Grâce à Emma, j’avais désormais une ressource humaine, mais à long terme. Il me manquait toujours des médecins qualifiés dès l’ouverture de l’hôpital. J’avais la chance que la construction prendrait pas mal de temps. Peut-être que l’unique solution était l’ouverture des frontières aux royaumes voisins. Mais était-ce une bonne idée ? L’empire avait vécu isolé pendant plus de trente ans et je ne savais rien de ses voisins. Étaient-ils hostiles à l’Empire ? Savaient-ils que la dictature de ma mère avait pris fin ? À chaque fois que je résolvais une question, dix de plus se présentait. J’allais devoir travailler sans relâche pour redresser l’Empire.

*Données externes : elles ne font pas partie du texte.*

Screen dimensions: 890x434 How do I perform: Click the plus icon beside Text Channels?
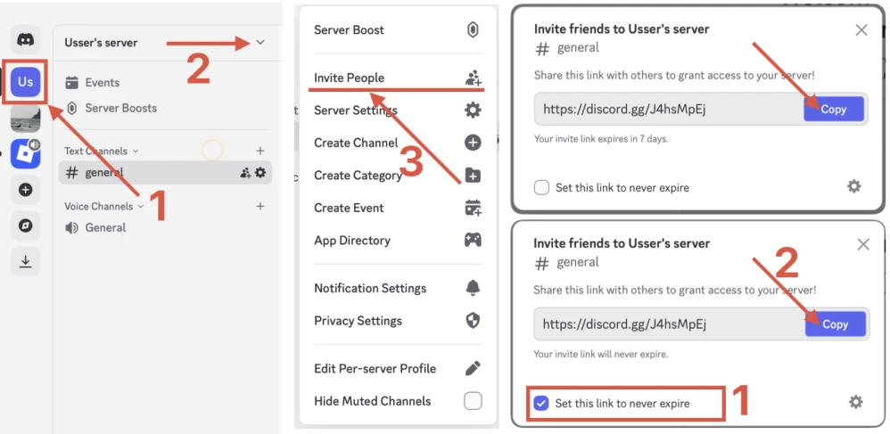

En fin de journée, je m’allongeais sur mon lit, mon téléphone à la main, je voulais comprendre son fonctionnement. Je savais déjà comment envoyer un message, mais j’étais sûr que je pouvais faire plein d’autres choses avec. C’est ainsi que je me retrouvai sur internet. La dernière fois que j’avais fait des recherches, c’était avec le vieil ordinateur de la bibliothèque, à l’insu de ma mère, et ma connexion avait été coupée peu de temps après. Quand mon téléphone fit la même chose, je compris que ce n’était pas l’appareil le problème, mais internet lui-même.

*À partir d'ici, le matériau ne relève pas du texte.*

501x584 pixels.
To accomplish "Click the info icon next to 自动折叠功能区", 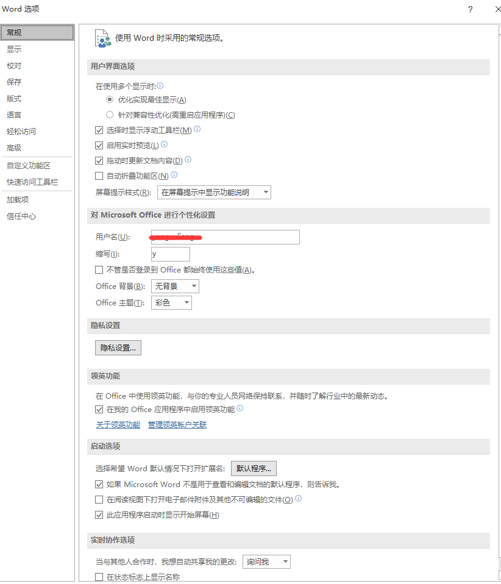I will pyautogui.click(x=174, y=175).
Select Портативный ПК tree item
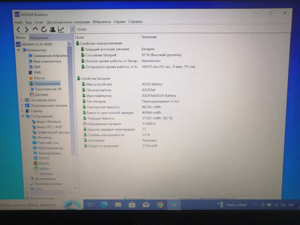 tap(48, 89)
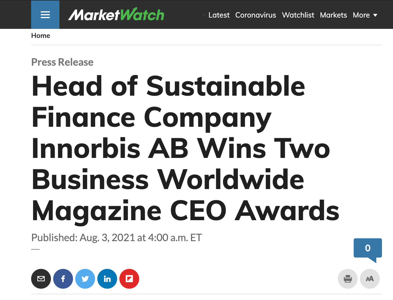Open the Watchlist page
Viewport: 393px width, 300px height.
[298, 15]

Ma mère avait-elle mis une surveillance ? Était-ce une personne qui me coupait l’accès à internet en fonction de mes recherches ou un simple problème technique ? J’avais deux personnes à qui demander des réponses. Emma ou Océane. Pendant plusieurs minutes, j’hésitais à appeler la deuxième. Elle avait repris les études et je ne voulais pas la déranger pour rien. Même si j’étais resté occuper toute la semaine pour ne pas penser à elle en boucle, son absence était pesante. Elle me manquait plus que je ne l’aurais cru. Je décidais finalement de lui envoyer un message pour savoir si elle était disponible pour un appel. Heureusement pour moi, elle l’était et m’appela pratiquement aussitôt. On prit des nouvelles de l’autre pendant environ cinq minutes avant de lui poser la question fatidique.

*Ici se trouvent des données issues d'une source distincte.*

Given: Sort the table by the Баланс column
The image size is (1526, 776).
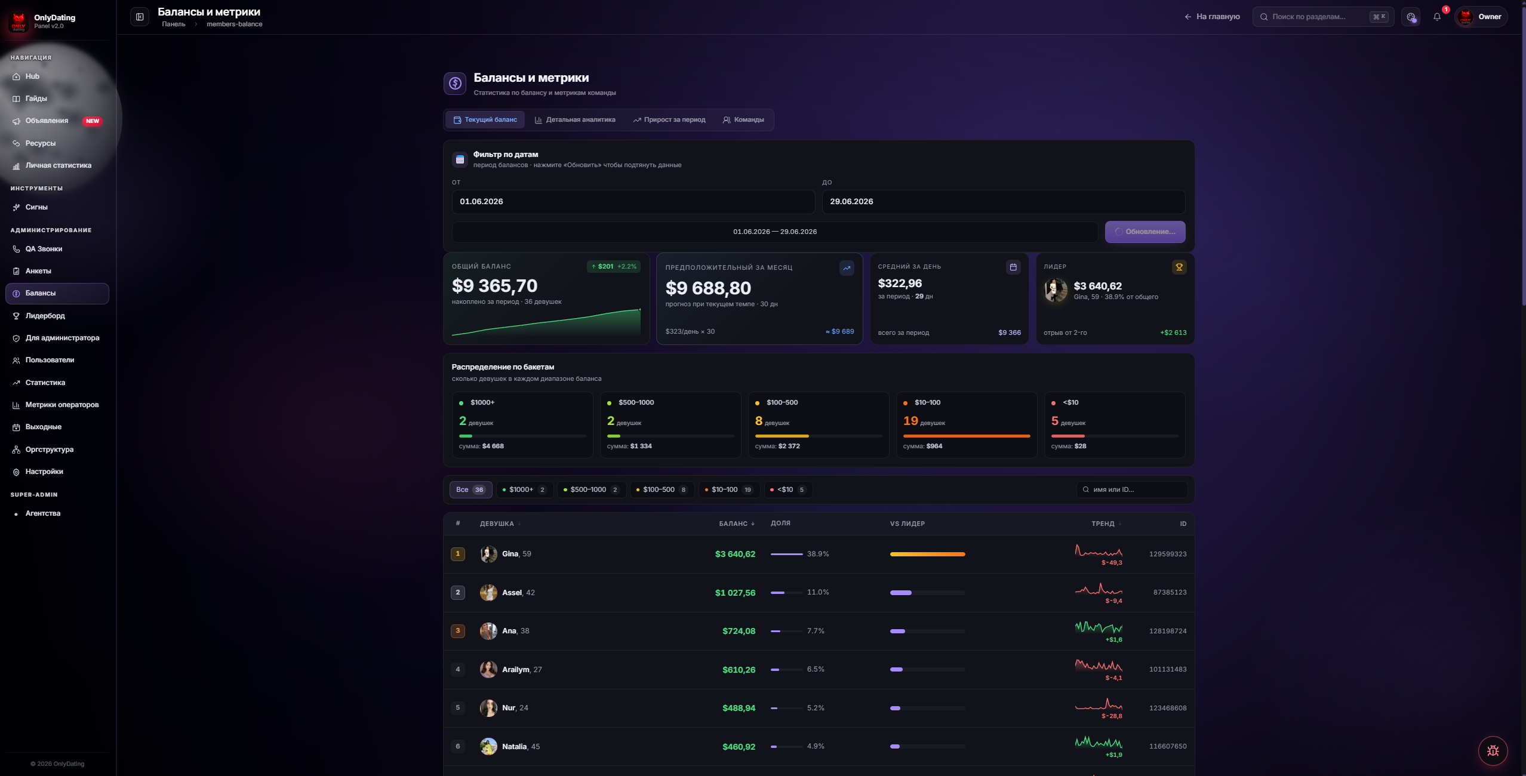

— Dis-moi, est-ce que tu saurais pourquoi ma connexion internet est coupée dès que je fais des recherches sur l’Empire ou sur les royaumes voisins ?

— Je n’en suis pas sûr, mais j’ai toujours suspecté ta mère d’avoir installé des logiciels espions dans tous les appareils de communication. C’est pour ça qu’elle aurait rendu l’achat de ses appareils accessible à tous, même au plus démuni.

— Pour pouvoir vous espionner et savoir tout sur tout.

— Exact. Quant à internet en lui-même, il parait que ta mère avait des informaticiens pour contrôler la moindre recherche. Si tu me laisses quelques minutes, je peux vérifier si ma connexion est coupée aussi.

— Je peux attendre.


Pendant deux minutes, je n’entendis que le cliquetis d’un clavier d’ordinateur. Le même bruit que le celui de la bibliothèque.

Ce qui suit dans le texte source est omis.